May 4, 2024

See How Much Inflation Is Costing You

Rising prices are touching nearly every sector of the economy as the U.S. continues to face rising inflation, but the negative effects of this moderately high inflationary environment on consumers are uneven.

Those who rent and who spend large percentages of their income on food and energy costs are likely already feeling their budgets tighten as salary increases lag behind the rate of inflation. Rising costs can be obvious, whether at the pump or the grocery store, or can take the form of shadow inflation, in which the quantity or quality of goods decline even as prices remain relatively stable.

In addition to low-income households, individuals who do not own stock – about 44% of Americans – are at particular risk.

“In a moderately inflationary environment, it’s even more important to get your money working for you in the stock market,” says Alice Finn, founder of PowerHouse Assets and author of “Smart Women Love Money.” “If you put your money in a bank account right now, you are by definition losing money. Even with bonds, they are risky right now.”

Use this inflation calculator to see how prices are changing:

This calculator relies on the consumer price index, which measures the average change over time in the prices paid by urban consumers for a market basket of consumer goods and services. The rate of inflation as of September, according to the CPI, is 5.4% over last year – but the CPI isn’t the only way to measure inflation.

The Personal Consumption Expenditures price index, or PCE price index, measures the change in prices for all consumption items, not just those paid out-of-pocket by consumers, and can better account for substitutions between similar items when one of them becomes more expensive. According to the PCE, the rate of inflation is 4.4% over last year.

“How we experience inflation is much more personal, depending on our needs and spending,” says David Weliver, founder of Money Under 30. “Looking ahead to 2022, I expect some continued steps to curb bond buying and preparations to raise interest rates by central banks to combat the rising inflation. I would expect inflation to stabilize a bit but not necessarily retreat anytime soon – at least until the supply chain unclogs a bit.”

Food

In the last 12 months, the average price of food rose 4.6%, according to the CPI. Certain food items have increased in price more than others, and in particular, the cost of beef has risen most significantly: The average price of beef was $4.79 per pound in September, up from $4.17 per pound a year prior in 2020.
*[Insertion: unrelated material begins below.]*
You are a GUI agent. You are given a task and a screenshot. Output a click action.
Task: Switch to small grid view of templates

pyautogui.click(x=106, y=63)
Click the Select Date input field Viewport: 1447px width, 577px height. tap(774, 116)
“Looking at the September numbers that came out, the biggest impact was food and energy,” says Iwona Cholewa, chief investment officer of PowerHouse Assets. “Economists like to exclude those numbers from the core inflation number, but those are really important pieces of consumers’ budgets.”

Housing

Rent in the U.S. cost about $1,824 in September, according to the Zillow Observed Rent Index, which calculates the mean of listed rents that fall into the 40th to 60th percentile range for all homes and apartments in a given region.
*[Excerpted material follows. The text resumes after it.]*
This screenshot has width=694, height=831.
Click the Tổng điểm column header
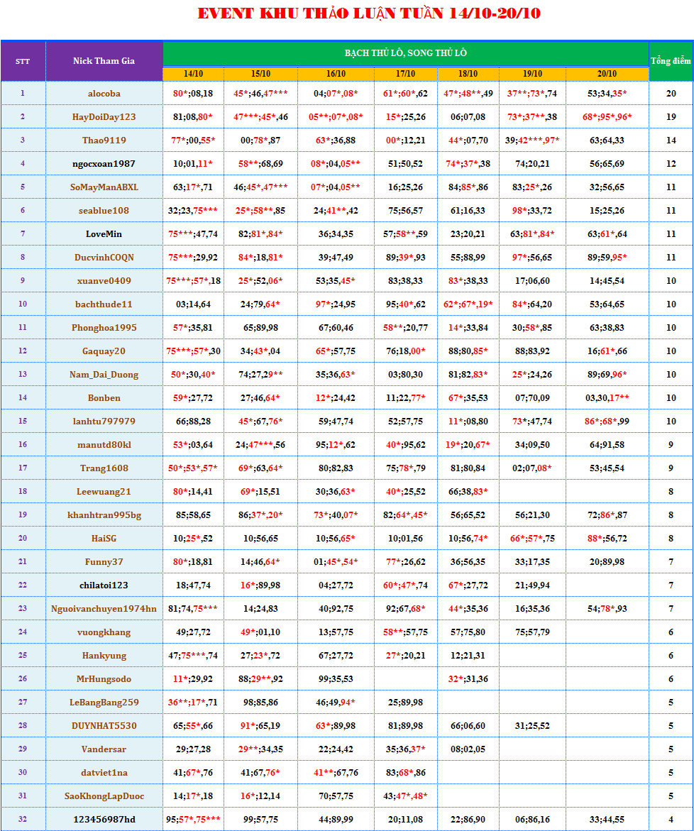point(671,61)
This is up from $1,671 in the U.S. in September 2020 – but certain areas of the U.S. have seen more acute spikes in rent prices. In the Miami-Fort Lauderdale region, the mean rent increased from $1,998 to $2,323 from September 2021 to September 2022.

While renters are particularly vulnerable to inflation, Gary Zimmerman, managing partner of Six Trees Capital in New York and founder of MaxMyInterest.com, says, “By contrast, those who own homes will likely see the nominal value of their home increase at the pace of inflation, and people who hold investments like stocks benefit from a low interest rate environment, which makes future cash flows worth even more in today’s dollars, pushing company valuations up.”

Energy

Since September 2020, the average price of gas rose 42.1%, with the price of gas up to $3.27 per gallon as of September, according to the CPI.
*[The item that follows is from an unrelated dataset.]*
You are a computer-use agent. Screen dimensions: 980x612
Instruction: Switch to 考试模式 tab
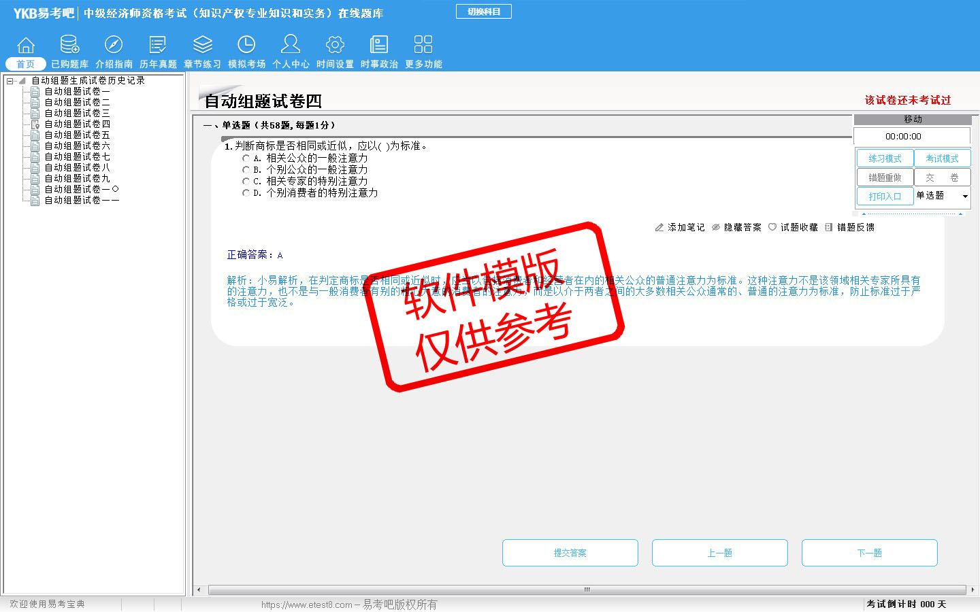pyautogui.click(x=942, y=158)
Whether gas, food or housing, rising prices may be attributed to a mismatch in demand and supply.

“It’s quite possible that the inflationary environment that we’re experiencing today is caused by supply shocks, not weakness in demand,” Zimmerman says. “Understanding this dynamic is important, since if prices are rising due to scant supply (due to worker shortages, backups at ports, etc.), monetary policy won’t fix the problem, but rather, it could exacerbate it.”